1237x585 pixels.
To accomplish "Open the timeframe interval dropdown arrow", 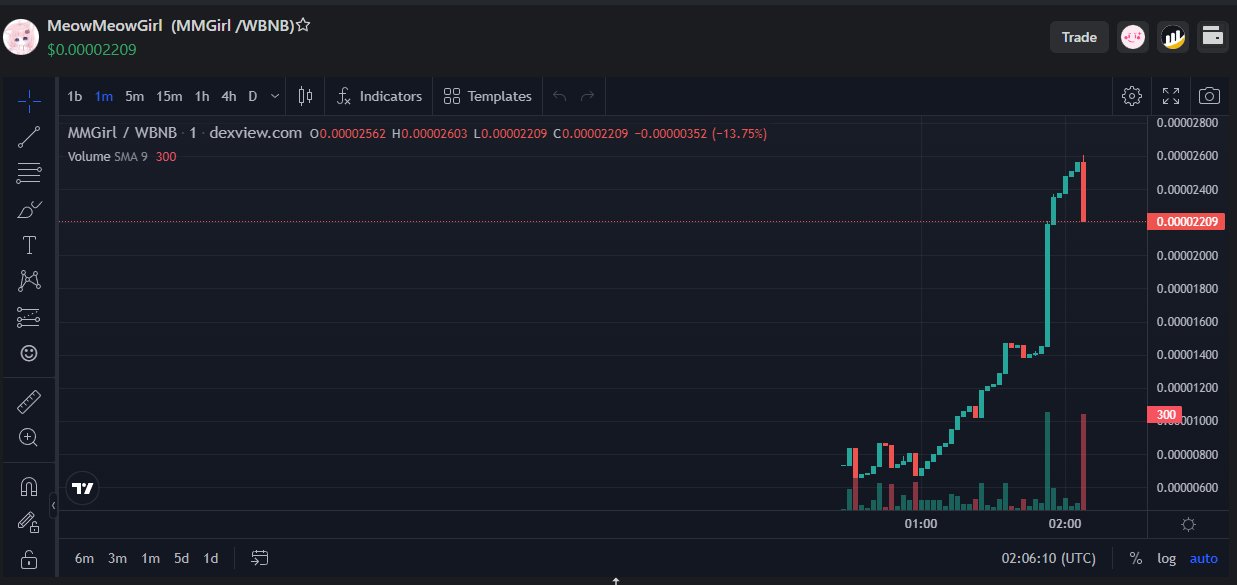I will point(275,96).
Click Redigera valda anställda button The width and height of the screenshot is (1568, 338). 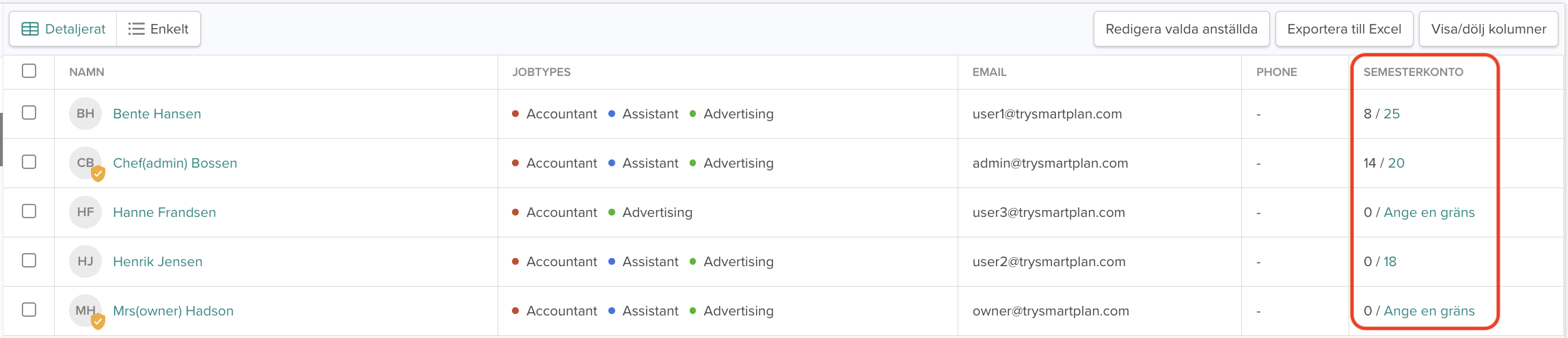click(1181, 29)
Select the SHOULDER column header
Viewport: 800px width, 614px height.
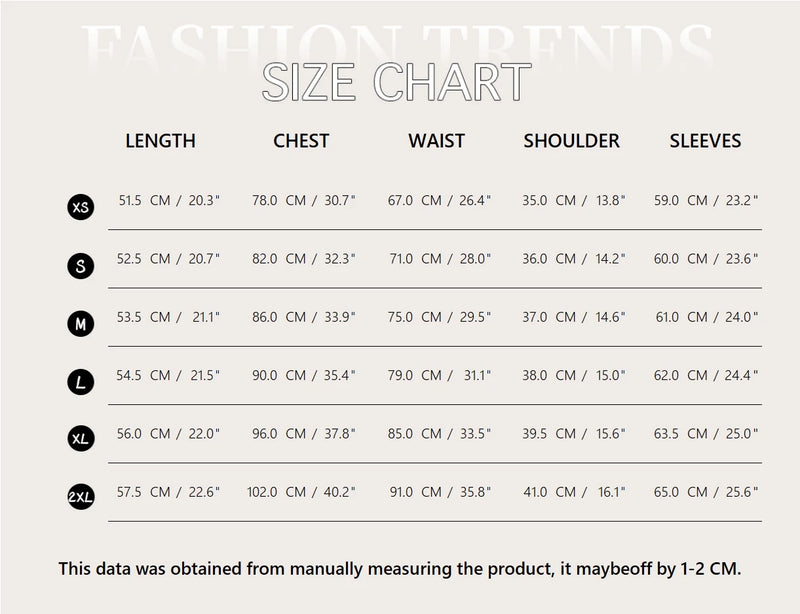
###
The expected answer is an exact copy of the lines from the one containing "Select the SHOULDER column header" through the last line of the entries above, both included, without pictures.

* **Exercise output**
Select the SHOULDER column header
Viewport: 800px width, 614px height.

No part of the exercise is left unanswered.